Salt Wars: The Seasoning of Our Discontent
Life + Money

Salt Wars: The Seasoning of Our Discontent

REUTERS

Now they tell us. The Centers for Disease Control released a study today claiming that 9 out of 10 Americans eat too much salt, which is a major risk factor for heart disease.

According to the study, 40 percent of the average American’s salt intake comes from processed foods like bread, lunch meat, pizza, poultry, soups, cheeseburgers, cheese, pasta dishes, meat loaf, and snack foods such as potato chips, pretzels and popcorn.  Hmm. Sounds like last Sunday’s Super Bowl party.

Before you start complaining about how the nanny state is ruining the party, listen to Frieden’s estimate of the public health impact of consuming too much salt. “Reducing the sodium content of the 10 leading sodium sources by 25 percent would lower total dietary sodium by more than 10 percent and could play a role in preventing up to an estimated 28,000 deaths per year,” CDC director Thomas Frieden said in a press release.

It comes as no surprise that Frieden is continuing his war on salt now that he’s at CDC. While health commissioner in New York City, he initiated the campaign to encourage restaurants in the nation’s largest city to cut their salt usage by 25 percent. It now appears he is getting similar results from national food chains.

“We’re encouraged that some food manufacturers are already taking steps to reduce sodium,” Frieden said. “Kraft Foods has committed to an average 10 percent reduction of sodium in their products over a two year period, and dozens of companies have joined a national initiative to reduce sodium.  The leading supplier of cheese for pizza, Leprino Foods, is actively working on providing customers and consumers with healthier options.  We are confident that more manufacturers will do the same.”

Requirement A: In the salt article, what sodium cut has Kraft Foods committed to?
Requirement B: Why does the salt article say it is no surprise that Frieden is keeping up his war on salt at the CDC?
Requirement C: Resume the salt article after its final sentence.
The records that come next have nothing to do with the salt article.

Data records:
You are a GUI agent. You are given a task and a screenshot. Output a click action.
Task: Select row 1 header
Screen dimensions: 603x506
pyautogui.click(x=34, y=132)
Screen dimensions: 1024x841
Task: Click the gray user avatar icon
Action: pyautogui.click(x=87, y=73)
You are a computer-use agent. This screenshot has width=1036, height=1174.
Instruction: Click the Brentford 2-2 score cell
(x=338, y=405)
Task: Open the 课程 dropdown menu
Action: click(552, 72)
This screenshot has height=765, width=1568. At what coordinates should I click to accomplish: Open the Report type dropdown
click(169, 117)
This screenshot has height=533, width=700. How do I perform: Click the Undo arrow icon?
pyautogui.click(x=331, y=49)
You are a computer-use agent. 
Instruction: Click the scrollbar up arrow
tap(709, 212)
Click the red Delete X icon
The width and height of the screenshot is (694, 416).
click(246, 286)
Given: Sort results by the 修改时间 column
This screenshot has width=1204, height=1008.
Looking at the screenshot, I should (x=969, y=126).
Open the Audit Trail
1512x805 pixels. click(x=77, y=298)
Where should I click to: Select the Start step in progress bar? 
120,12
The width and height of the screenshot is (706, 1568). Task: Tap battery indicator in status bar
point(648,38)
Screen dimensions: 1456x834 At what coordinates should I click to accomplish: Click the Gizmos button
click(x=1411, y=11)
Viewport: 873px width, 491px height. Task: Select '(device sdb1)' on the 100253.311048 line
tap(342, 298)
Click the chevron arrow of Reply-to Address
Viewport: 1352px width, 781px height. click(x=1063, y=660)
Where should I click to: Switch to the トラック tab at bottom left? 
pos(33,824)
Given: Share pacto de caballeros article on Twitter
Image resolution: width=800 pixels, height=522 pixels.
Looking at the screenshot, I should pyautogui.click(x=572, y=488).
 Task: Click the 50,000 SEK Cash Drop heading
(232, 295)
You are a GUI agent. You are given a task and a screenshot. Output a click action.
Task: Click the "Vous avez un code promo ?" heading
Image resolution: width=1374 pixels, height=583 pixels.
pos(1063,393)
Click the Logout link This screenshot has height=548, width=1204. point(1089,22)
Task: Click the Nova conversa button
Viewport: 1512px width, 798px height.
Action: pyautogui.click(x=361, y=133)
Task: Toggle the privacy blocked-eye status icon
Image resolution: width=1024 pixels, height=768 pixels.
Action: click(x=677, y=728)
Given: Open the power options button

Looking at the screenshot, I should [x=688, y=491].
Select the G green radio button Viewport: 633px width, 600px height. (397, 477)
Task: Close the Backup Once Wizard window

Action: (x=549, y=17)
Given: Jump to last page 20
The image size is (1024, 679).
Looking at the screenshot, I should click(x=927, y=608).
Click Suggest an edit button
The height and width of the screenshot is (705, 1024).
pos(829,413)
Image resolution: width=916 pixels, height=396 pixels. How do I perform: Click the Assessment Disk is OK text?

Answer section A: An average 10 percent reduction of sodium in its products over a two-year period.

Answer section B: When he was New York City's health commissioner, Frieden started a campaign urging restaurants there to cut their salt use by 25 percent. Going after salt at the CDC continues that work.

Answer section C:
Frieden’s escalation in the salt wars is likely to rekindle the ongoing scientific debate over salt’s role in causing heart disease, and the conflicts of interests of researchers in the field. Scientists with financial ties to food processors and salt producers downplay the risks. They in turn point fingers at the government-funded scientists, whom they say both conduct the epidemiological studies tying increased salt consumption to heart disease and then turn around and write the government dietary guidelines on salt consumption.

I must admit my own conflict of interest in reporting this story. From 2003 to 2009, I worked for the Center for Science in the Public Interest, an advocacy group that pushes for lower salt content in foods. Part of my job was exposing conflicts of interest of scientists who dissed the salt-heart disease connection.

The CDC under Frieden clearly has little interest in letting a little scientific controversy stop it from pursuing its stepped up campaign to build public awareness about salt. A cost-effectiveness study published last September by CDC scientists in the Journal of Hypertension estimated the U.S. could save $18 billion a year in health care costs if it lowered average per capita salt consumption by a third.